Reproduce word for word the rows starting with the first line and going on through the line that contains "click(1548, 45)", including both of those lines.

-- RECORDS SUPPLIED start --

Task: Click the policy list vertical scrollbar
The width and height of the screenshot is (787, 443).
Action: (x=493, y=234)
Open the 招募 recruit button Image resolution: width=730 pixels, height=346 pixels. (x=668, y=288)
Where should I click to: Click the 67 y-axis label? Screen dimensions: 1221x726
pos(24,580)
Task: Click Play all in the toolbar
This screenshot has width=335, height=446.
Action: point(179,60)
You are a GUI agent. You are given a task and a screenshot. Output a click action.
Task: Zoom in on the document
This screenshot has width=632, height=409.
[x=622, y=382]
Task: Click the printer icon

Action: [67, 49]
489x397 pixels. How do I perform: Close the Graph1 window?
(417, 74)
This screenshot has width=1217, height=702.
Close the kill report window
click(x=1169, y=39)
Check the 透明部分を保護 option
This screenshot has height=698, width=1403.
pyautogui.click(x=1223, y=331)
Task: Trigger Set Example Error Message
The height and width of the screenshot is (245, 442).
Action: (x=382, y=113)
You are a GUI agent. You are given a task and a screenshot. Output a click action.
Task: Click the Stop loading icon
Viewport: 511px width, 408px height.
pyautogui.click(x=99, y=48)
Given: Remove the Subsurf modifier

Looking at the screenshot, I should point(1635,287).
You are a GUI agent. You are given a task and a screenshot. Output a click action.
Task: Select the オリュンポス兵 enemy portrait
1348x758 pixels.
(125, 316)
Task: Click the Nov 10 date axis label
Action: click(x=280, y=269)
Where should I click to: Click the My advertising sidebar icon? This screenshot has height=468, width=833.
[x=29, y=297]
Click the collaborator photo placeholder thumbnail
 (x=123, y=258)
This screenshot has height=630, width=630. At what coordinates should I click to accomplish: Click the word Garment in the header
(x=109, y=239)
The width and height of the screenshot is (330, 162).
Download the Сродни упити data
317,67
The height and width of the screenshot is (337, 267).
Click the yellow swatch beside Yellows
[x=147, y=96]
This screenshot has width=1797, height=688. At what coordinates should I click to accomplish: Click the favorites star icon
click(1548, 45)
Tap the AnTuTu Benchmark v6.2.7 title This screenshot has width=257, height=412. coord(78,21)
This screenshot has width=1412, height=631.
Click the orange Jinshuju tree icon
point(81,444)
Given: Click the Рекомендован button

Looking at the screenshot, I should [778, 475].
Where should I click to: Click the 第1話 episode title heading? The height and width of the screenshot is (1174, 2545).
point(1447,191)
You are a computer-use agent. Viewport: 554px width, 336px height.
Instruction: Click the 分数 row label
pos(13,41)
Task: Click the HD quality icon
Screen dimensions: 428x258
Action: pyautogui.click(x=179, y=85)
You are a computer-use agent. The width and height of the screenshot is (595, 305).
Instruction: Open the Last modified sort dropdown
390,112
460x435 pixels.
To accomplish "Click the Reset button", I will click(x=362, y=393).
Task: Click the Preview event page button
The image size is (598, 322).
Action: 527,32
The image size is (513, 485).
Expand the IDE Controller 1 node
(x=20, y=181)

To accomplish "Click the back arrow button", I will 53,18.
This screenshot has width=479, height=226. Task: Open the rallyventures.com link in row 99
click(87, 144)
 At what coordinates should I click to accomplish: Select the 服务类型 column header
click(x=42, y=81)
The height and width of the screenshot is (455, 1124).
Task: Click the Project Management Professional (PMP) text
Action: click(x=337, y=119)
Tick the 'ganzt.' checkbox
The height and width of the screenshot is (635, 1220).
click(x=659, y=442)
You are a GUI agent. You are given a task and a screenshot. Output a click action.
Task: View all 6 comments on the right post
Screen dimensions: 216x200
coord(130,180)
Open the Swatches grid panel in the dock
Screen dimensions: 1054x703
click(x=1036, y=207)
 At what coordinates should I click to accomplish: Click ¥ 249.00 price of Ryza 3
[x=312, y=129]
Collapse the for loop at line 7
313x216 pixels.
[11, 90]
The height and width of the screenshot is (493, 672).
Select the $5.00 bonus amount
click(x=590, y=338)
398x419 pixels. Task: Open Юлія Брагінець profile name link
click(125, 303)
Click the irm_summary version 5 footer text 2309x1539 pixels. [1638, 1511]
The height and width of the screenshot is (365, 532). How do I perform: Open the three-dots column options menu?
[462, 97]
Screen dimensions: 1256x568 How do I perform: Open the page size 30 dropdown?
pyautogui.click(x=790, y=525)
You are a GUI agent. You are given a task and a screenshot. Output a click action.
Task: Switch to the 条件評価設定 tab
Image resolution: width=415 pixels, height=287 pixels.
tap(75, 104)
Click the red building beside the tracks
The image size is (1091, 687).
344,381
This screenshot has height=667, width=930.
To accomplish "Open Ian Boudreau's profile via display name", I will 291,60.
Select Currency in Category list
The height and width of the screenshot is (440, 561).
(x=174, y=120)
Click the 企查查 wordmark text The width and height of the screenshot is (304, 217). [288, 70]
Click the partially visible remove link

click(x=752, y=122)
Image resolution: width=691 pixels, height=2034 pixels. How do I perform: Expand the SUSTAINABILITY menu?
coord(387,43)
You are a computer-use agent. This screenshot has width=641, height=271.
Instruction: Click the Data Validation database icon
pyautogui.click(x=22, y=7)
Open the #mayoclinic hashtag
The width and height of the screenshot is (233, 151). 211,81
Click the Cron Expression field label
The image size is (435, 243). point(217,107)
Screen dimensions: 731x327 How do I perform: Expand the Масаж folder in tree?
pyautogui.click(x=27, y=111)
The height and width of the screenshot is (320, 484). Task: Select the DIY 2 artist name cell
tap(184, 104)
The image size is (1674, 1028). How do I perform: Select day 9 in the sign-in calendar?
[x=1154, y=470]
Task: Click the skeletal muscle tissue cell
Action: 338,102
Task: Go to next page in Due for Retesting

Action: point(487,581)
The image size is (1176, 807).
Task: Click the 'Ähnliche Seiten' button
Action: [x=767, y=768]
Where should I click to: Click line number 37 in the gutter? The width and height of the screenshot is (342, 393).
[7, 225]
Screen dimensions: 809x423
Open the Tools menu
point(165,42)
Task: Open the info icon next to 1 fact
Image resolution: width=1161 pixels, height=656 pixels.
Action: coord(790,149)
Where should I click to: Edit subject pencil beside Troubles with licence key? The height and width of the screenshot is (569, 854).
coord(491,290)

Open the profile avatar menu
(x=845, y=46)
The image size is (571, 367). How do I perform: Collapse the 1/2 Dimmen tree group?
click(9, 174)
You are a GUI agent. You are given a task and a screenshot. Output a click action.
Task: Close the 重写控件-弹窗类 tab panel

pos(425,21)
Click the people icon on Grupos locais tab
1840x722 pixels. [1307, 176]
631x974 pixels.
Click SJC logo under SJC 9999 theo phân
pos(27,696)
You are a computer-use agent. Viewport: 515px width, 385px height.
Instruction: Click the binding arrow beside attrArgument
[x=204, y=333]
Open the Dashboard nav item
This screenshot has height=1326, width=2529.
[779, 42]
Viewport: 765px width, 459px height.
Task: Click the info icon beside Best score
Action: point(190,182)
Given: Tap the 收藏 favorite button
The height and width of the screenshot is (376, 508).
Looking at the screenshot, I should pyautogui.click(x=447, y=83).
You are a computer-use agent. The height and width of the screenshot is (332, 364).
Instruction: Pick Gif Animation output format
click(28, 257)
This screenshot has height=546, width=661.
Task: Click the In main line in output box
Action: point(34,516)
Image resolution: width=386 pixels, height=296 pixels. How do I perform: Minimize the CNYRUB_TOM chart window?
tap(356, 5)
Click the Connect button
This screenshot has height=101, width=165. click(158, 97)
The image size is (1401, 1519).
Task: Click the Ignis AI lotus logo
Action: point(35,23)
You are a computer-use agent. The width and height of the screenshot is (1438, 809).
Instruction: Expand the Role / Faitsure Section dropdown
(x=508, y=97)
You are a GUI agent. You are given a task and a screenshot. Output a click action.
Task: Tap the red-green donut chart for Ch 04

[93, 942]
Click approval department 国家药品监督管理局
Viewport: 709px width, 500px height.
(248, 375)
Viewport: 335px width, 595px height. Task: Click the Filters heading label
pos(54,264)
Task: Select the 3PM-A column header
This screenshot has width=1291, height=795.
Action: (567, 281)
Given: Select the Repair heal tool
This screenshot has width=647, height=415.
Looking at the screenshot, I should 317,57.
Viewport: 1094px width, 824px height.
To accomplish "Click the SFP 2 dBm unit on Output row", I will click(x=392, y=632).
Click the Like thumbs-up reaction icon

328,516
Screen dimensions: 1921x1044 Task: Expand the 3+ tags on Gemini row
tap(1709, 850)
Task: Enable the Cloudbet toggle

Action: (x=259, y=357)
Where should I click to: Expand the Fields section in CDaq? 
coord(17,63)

-- RECORDS SUPPLIED end --

WRITTEN RESPONSE -
Task: Click the policy list vertical scrollbar
The width and height of the screenshot is (787, 443).
Action: (x=493, y=234)
Open the 招募 recruit button Image resolution: width=730 pixels, height=346 pixels. (x=668, y=288)
Where should I click to: Click the 67 y-axis label? Screen dimensions: 1221x726
pos(24,580)
Task: Click Play all in the toolbar
This screenshot has width=335, height=446.
Action: point(179,60)
You are a GUI agent. You are given a task and a screenshot. Output a click action.
Task: Zoom in on the document
This screenshot has width=632, height=409.
[x=622, y=382]
Task: Click the printer icon

Action: [67, 49]
489x397 pixels. How do I perform: Close the Graph1 window?
(417, 74)
This screenshot has width=1217, height=702.
Close the kill report window
click(x=1169, y=39)
Check the 透明部分を保護 option
This screenshot has height=698, width=1403.
pyautogui.click(x=1223, y=331)
Task: Trigger Set Example Error Message
The height and width of the screenshot is (245, 442).
Action: (x=382, y=113)
You are a GUI agent. You are given a task and a screenshot. Output a click action.
Task: Click the Stop loading icon
Viewport: 511px width, 408px height.
pyautogui.click(x=99, y=48)
Given: Remove the Subsurf modifier

Looking at the screenshot, I should point(1635,287).
You are a GUI agent. You are given a task and a screenshot. Output a click action.
Task: Select the オリュンポス兵 enemy portrait
1348x758 pixels.
(125, 316)
Task: Click the Nov 10 date axis label
Action: click(x=280, y=269)
Where should I click to: Click the My advertising sidebar icon? This screenshot has height=468, width=833.
[x=29, y=297]
Click the collaborator photo placeholder thumbnail
 (x=123, y=258)
This screenshot has height=630, width=630. At what coordinates should I click to accomplish: Click the word Garment in the header
(x=109, y=239)
The width and height of the screenshot is (330, 162).
Download the Сродни упити data
317,67
The height and width of the screenshot is (337, 267).
Click the yellow swatch beside Yellows
[x=147, y=96]
This screenshot has width=1797, height=688. At what coordinates should I click to accomplish: Click the favorites star icon
click(1548, 45)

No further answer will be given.